16 novembro 2004

Pedalando no dique

Estava um dia assim na cidade de A . Procurava a paz na natureza, bendita prescrição. Vinha do Norte um ar limpo e eu ia de bicicleta pelas ruas de Oods. Perto de uma escola encontrei três miúdos, de quinze anos, disseram. Parei e eles mostraram-se surpreendidos mas colaborantes. Eram holandeses muçulmanos. Queria saber o que pensavam da morte, quero dizer, do esfaqueamento, agressão a tiro e decapitação de van Gogh. Van Gogh? , riram-se. Não sabíamos que o tipo ainda estava vivo. E depois mais a sério: Há um milhão de muçulmanos na Holanda, sabe? Quem se mete com um milhão de pessoas arrisca-se a que um deles se exceda.

Os miúdos continuaram no caminho para a escola pública holandesa e eu no meu passeio. Vinha atrás de mim um grupo de ciclistas. Quantos eram? Não me virava e não tinha reflector. Mas sentia o zumbido da sua perseguição. Também eu me tenho metido com gente a mais. Talvez alguns leiam. Talvez alguém leia por eles. O matador não lê, executa ordens. Leram os Versículos Satânicos os ayatholas que assinaram a fatya contra Rushdie. Os juízes do Santo Tribunal que empurraram Bruno às chamas de Campo di Fiori, esses ao menos, sabiam que o mundo é infinito e sem centro. O obscuro imã da garagem holandesa onde a execução de Theo van Gogh foi assinada viu o corpo das mulheres onde o Islão escreve a sangue a sua lei.

Assim ia pensando quando já fora da cidade de A . pedalava pela margem elevada de um polder. As sombras dos meus perseguidores alongavam-se nas terras ensopadas. E continuava a pensar em quantos ofendi, uns sem o saber, outros com premeditação e contumácia.

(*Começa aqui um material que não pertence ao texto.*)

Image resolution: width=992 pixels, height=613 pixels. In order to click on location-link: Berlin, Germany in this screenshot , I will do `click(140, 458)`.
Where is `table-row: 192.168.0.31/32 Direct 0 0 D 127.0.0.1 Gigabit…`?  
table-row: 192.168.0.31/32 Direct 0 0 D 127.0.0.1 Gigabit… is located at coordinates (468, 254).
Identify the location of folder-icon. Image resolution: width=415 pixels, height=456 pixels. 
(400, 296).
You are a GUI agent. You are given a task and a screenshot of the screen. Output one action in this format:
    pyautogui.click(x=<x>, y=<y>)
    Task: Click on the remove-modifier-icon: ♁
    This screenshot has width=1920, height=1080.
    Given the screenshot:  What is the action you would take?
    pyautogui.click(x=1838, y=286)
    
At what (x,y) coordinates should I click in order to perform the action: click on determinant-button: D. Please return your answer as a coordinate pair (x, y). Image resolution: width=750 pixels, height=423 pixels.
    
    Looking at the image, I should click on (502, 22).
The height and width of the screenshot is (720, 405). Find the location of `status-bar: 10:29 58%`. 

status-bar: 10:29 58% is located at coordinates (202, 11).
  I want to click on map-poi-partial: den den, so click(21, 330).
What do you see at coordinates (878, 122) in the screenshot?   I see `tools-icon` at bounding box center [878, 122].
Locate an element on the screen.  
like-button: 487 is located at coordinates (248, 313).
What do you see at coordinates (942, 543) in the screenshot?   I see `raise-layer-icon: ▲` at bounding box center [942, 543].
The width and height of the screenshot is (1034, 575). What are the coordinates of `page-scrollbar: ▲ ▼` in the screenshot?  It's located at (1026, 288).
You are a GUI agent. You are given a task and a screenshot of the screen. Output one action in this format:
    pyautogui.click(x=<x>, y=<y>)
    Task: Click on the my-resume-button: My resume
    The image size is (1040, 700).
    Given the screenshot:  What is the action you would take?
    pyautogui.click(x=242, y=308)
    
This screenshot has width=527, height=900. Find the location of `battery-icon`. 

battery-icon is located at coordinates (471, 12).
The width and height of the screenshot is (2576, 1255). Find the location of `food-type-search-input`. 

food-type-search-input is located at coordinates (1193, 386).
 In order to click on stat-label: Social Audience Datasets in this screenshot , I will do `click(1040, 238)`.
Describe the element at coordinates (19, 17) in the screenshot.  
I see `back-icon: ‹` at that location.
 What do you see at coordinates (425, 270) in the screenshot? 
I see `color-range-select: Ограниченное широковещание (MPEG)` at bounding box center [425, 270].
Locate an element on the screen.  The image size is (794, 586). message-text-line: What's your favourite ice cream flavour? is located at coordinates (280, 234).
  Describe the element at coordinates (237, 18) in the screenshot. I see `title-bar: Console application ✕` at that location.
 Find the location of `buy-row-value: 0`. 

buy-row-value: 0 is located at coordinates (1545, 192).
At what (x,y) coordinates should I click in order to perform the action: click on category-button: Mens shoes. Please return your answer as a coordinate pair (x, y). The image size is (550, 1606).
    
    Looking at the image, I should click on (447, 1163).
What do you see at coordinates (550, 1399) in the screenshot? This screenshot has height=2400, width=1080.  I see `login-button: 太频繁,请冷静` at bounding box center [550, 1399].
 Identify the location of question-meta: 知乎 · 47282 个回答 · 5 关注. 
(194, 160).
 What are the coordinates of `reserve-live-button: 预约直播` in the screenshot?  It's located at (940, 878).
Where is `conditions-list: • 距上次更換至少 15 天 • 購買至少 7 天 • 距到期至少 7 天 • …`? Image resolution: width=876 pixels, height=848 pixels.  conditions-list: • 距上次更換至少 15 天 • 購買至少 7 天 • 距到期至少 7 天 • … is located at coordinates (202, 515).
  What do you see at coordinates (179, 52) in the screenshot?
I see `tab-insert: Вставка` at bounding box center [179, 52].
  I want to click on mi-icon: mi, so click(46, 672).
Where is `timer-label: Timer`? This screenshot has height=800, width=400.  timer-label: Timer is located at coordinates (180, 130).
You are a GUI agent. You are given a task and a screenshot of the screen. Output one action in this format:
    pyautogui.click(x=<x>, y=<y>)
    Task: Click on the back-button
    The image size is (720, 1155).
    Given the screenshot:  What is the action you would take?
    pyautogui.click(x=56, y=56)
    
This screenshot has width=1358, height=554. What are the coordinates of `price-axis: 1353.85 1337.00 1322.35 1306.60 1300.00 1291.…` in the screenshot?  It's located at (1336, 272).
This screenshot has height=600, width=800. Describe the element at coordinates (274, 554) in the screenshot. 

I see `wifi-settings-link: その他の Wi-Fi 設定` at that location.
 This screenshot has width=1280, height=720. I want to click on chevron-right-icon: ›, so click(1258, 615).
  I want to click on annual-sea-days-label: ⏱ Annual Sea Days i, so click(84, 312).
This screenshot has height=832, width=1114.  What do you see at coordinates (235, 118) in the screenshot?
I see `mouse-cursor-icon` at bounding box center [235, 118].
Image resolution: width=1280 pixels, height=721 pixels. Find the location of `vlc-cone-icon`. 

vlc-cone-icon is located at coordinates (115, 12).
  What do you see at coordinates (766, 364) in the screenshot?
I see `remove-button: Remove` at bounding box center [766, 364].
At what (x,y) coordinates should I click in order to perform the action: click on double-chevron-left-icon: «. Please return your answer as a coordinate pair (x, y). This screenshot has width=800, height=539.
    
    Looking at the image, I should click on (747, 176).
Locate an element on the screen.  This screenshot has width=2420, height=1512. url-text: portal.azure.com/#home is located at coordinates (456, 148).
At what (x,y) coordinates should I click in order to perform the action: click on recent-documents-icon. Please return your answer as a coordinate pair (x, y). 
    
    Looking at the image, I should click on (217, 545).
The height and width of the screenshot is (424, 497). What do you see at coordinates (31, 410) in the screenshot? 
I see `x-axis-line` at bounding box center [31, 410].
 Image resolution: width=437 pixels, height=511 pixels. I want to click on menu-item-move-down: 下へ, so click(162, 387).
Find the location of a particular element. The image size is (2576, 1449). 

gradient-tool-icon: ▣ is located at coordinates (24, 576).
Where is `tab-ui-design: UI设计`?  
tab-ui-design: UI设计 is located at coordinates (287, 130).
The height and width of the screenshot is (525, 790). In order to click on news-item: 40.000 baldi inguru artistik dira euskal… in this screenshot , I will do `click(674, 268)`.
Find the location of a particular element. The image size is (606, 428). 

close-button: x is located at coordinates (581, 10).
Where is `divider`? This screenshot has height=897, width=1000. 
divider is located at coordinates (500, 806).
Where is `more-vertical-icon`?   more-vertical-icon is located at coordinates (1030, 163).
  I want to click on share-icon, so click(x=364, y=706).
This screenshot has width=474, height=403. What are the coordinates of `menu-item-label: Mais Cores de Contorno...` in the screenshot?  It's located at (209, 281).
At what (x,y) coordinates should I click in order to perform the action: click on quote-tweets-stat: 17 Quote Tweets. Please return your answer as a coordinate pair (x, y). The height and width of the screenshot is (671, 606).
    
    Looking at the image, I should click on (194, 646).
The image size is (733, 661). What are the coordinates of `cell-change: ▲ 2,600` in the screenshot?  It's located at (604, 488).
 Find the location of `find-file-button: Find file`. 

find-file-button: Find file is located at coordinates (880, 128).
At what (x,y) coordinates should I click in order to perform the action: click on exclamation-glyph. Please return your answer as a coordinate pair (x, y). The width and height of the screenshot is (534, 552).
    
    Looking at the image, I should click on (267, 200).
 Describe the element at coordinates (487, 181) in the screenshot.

Faltei a todos os encontros. Esqueci-me das senhas. Não identifiquei o inimigo principal e confraternizei com os inimigos secundários. O bichinho da dúvida toldou-me as certezas. Chorei na morte dos ditadores, esquecido das vítimas. Aplaudi por equivoco. Não ouvi um amigo que chamava baixinho. Nunca soube como respirava quem ao meu lado dormia docemente. Não dei agasalho aos filhos nestes Invernos e foi quase sempre Inverno. Esqueci-me de perguntar ao meu pai a terra que queria por sepultura. Não sorri como devia à florista. Quis ser muitos e deixei-me ao desamparo.

Quero ver os meus perseguidores de frente. Má sorte vir acabar nos Países Baixos. Outro que me enganou assegurara que era aqui tudo calma, luxo e volúpia. Vejo-os aproximarem-se. O senhor careca que um dia me meteu na mala do Mercedes, o namorado distante de Loreta, o patrão da rapariga que talvez seja Florista. Vai começar o festim. Quem se mete com tanta gente arrisca-se, ou como disse o juiz à mulher violada, estavas a pedi-las.